Il ruolo del protagonista è stato affidato al Sig. Trevis Fimmel e mai scelta poteva essere più azzeccata. Quell’aria gigioneggiante e spiritata che conferisce al suo Ragnar (il Vichingo per antonomasia) è sorprendente. Lo vediamo furioso, innamorato, curioso, astuto: tutto senza mai scadere nel macchiettistico o nel bidimensionale “duro” a cui purtroppo cinema e tv ci hanno oramai abituato. Aiutato da uno script buono, Ragnar riesce ad entrare in empatia con lo spettatore e non possiamo non restare ammirati dalle sue trovate strategiche, dalla sua ambizione e dal suo ruolo di padre e marito.
Dietro un grande uomo c’è sempre una grande donna. Ecco quindi la leggendaria Lagertha, donna dallo spirito forte intepretata dalla magnifica Katheryn Winnick ( che Cersei sarebbe stata! ). E’ uno dei personaggi femminili più interessanti che abbia visto ultimamente nelle serie tv (alla pari come Miss Underwood direi). Lei e Ragnar si completano a vicenda. Interpretata divinamente.

Infine nel trio principale va menzionato il “quasi villain”: Rollo. Fratello pieno di complessi di inferiorità nei confronti di Ragnar, avrà in mente solo e sempre il piano di “uscire dall’ombra del fratello”. Eppure ecco che anche qua non si cade nel banalissimo fratello infingardo e vigliacco. Una parte di lui è ancora legata al fratello e assistiamo a questa sorta di conflitto interiore nel corso della prima stagione (anche se a dire la verità dalla seconda metà si intravede solo il suo “dark side”). Clive Standen veste i panni di questo gigante che, personalmente, nella prima stagione vince di gran lunga il premio di personaggio più detestabile della serie ( e non è un demerito). Rollone avrà un grande destino…lontano dalla Scandinavia.
Personaggio secondario, ma non per questo privo di importanza, è il monaco Athelstan (George Blagden) che ci accompagna nelle prime puntate ad esplorare la cultura e le usanze norrene. Il suo sviluppo promette bene…
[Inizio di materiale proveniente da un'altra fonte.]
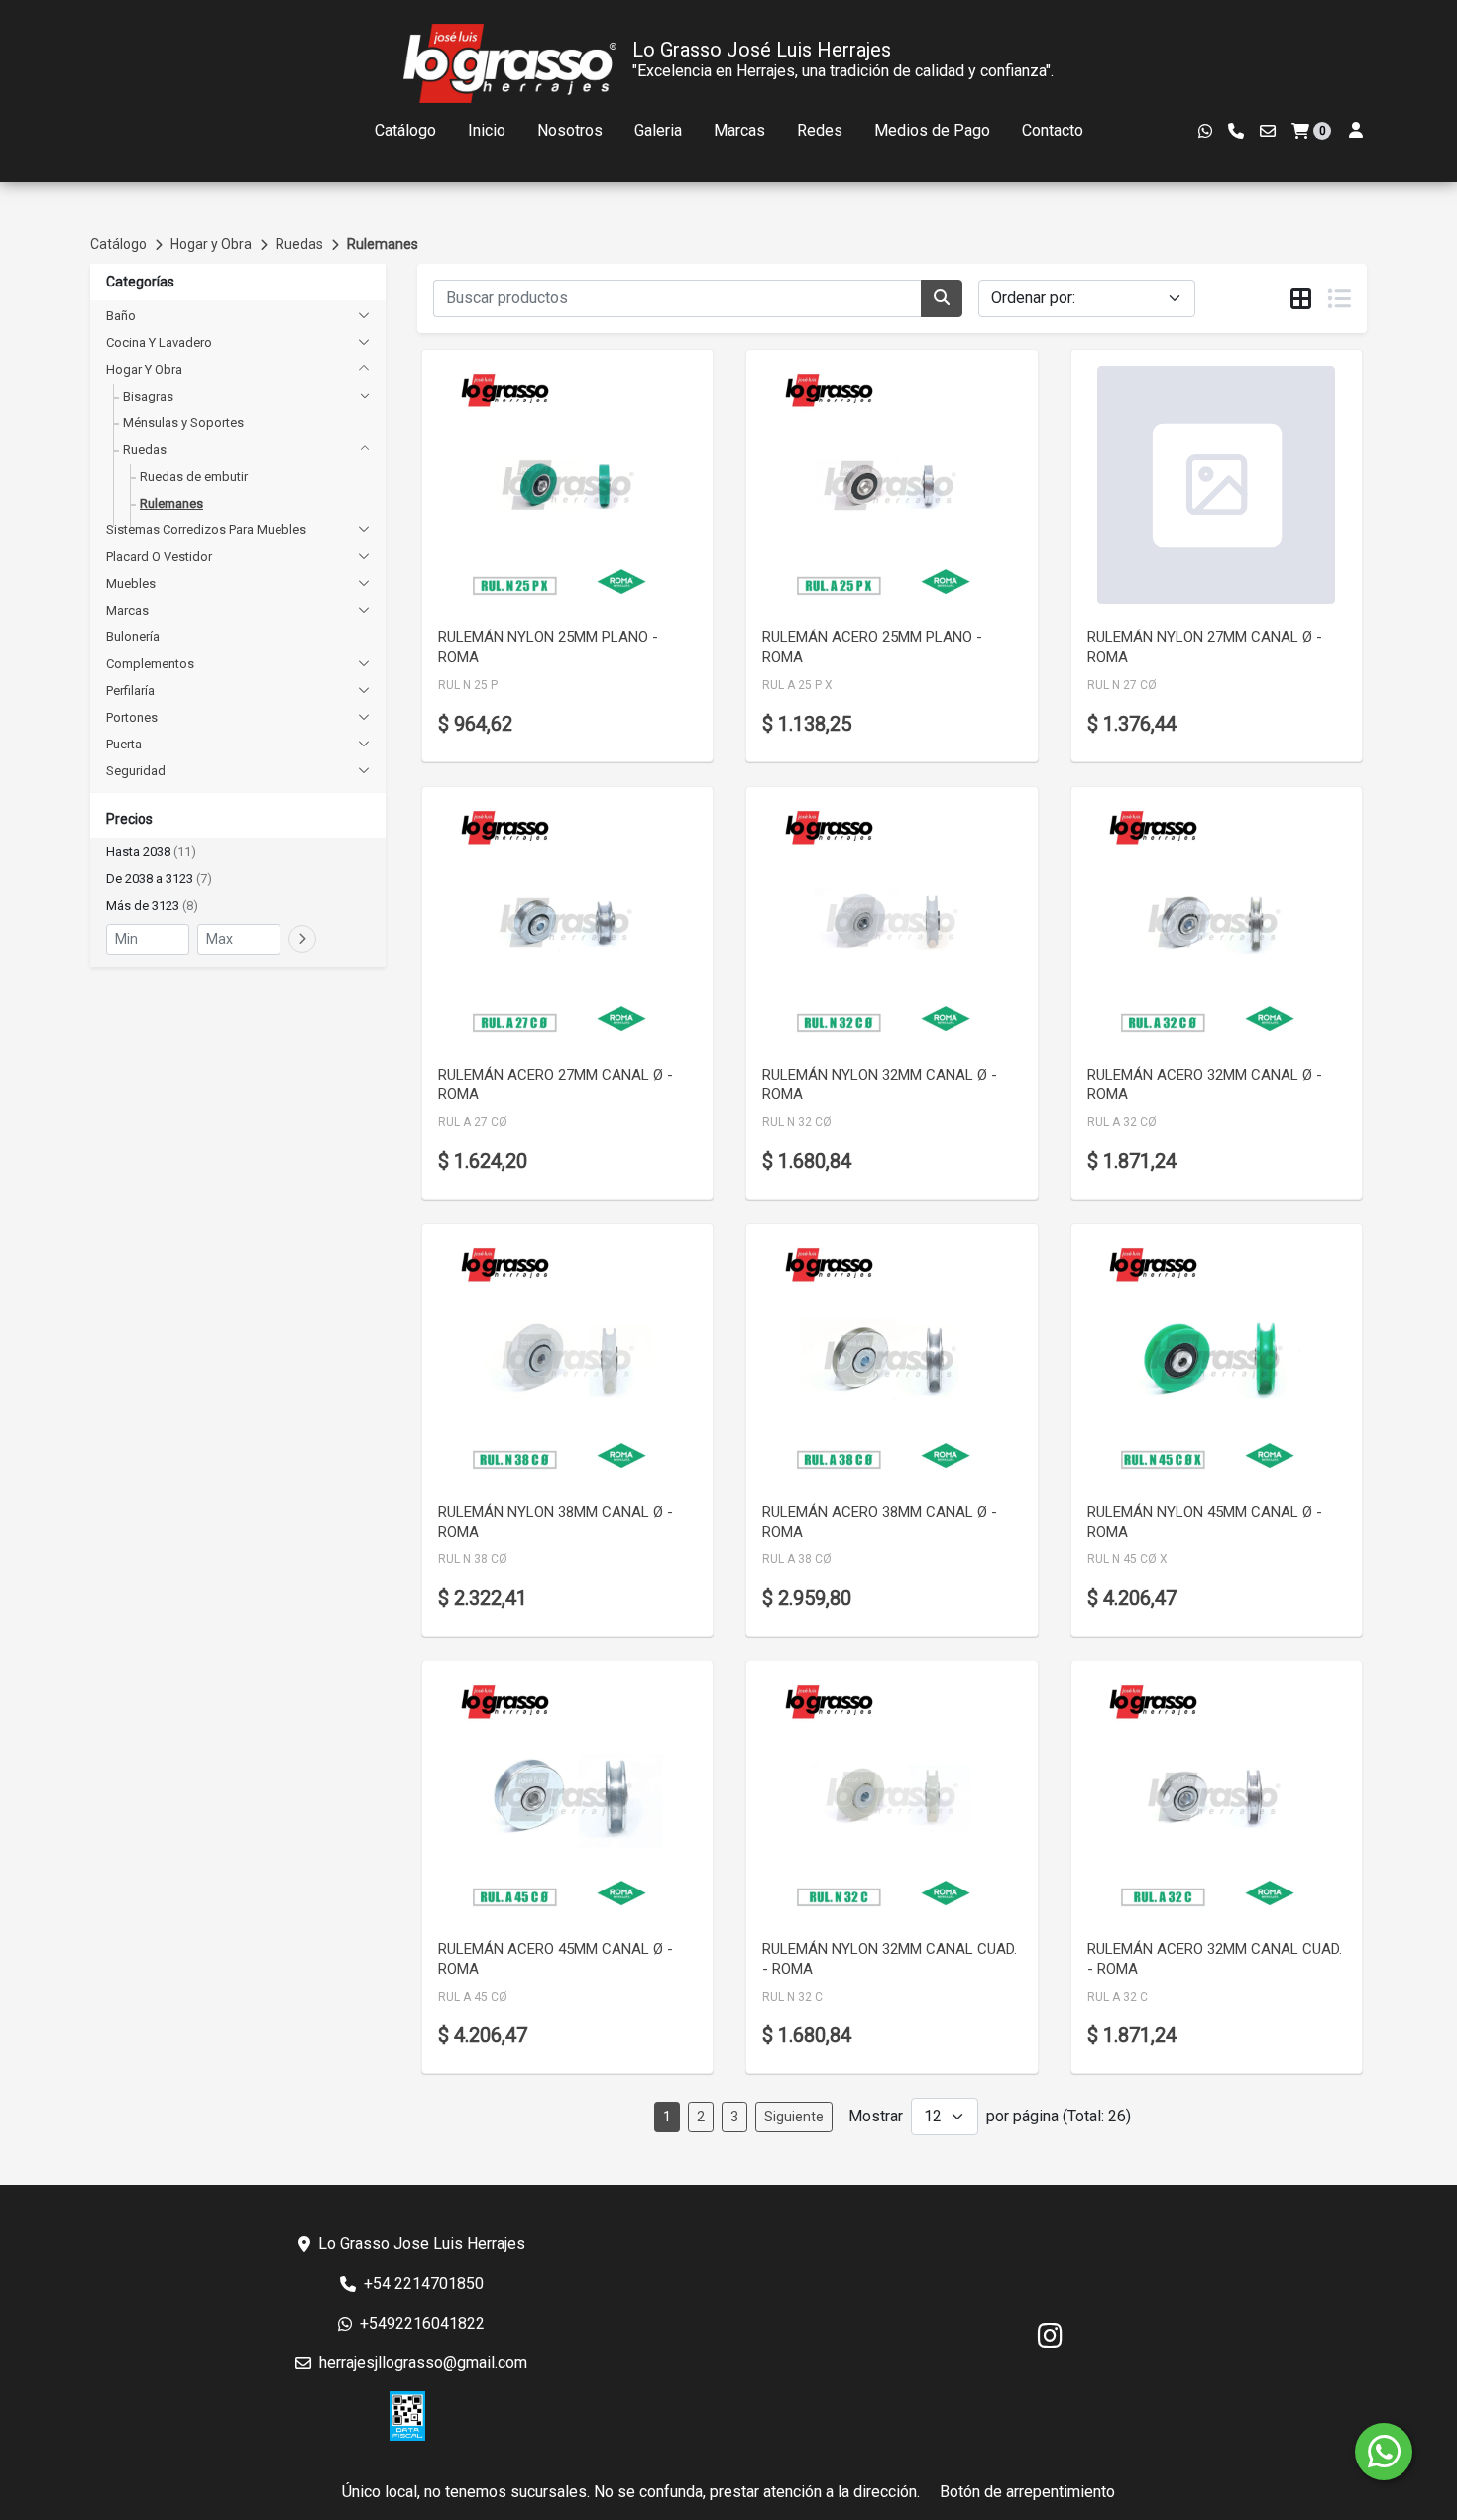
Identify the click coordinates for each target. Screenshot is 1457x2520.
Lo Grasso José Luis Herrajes (761, 49)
Meritano infine menzione il folle Floki, un joker nordico (la somiglianza è impressionante), costruttore di navi e fondamentalista religioso, saggio amico di Ragnar e il “buon” vecchio Jarl Haraldsson interpretato da Byrne (anche se fatico a vederlo vestire i panni di un villain. Per me rimane sempre il D’Artagnan de La Maschera di Ferro) che ci offre un leader stanco ma privo di scrupoli, che convive con un dolore famigliare dal quale non trova pace.
TRA MITO E STORIA
Un altro pregio di questa serie è rappresentato dal voler mostrare le vicende leggendarie di Ragnar in una chiave storica, per quanto possibile (e con qualche licenza). Il mito di questo sovrano semi-leggendario conta diverse varianti ma, secondo me, i tratti fondamentali ci sono. Adoro questo modo di raccontare, di rivivere in chiave pseudo storica il contenuto di leggende e saghe (uno dei motivi per i quali adoro le Cronache di Camelot di J.White). Ogni personaggio è ben caratterizzato e, malgrado l’intreccio non sia particolarmente complesso, è proprio la resa dei protagonisti a coinvolgere, tenendo costante l’attenzione senza eccessi. Un game of thrones più su questa falsa riga sarebbe stata la serie definitiva.
Addio a sangue e sesso gratuiti: sono inseriti in un contesto e con motivazioni ben precise; parti recitate magistralmente (Ragnar e Lagherta su tutti. Ma gli altri non sfigurano).
Se siete curiosi di sapere dove si dovrebbe andare a parare a livello di storia, basta informarsi sulla saga dei figli di Ragnar, la Ragnarssona þáttr. La serie tv si inserisce nel solco di questa epopea, narrandoci come tutto ebbe inizio.
La fotografia è curata, i toni sono freddi ed i paesaggi maestosi, tinti di un mare cobalto e di prati smeraldo (location delle riprese è l’Irlanda). Viene proprio voglia di salpare su un drakkar e andare per mare con i barbuti scandinavi e le battagliere scandinave.
Per concludere, consiglio caldamente questa serie.
Bella,avvincente e con un cast azzeccatissimo. Non aspettatevi splatter od orgie perché ne rimarreste delusi. Dopotutto parliamo di Vichinghi, mica di donnicciole!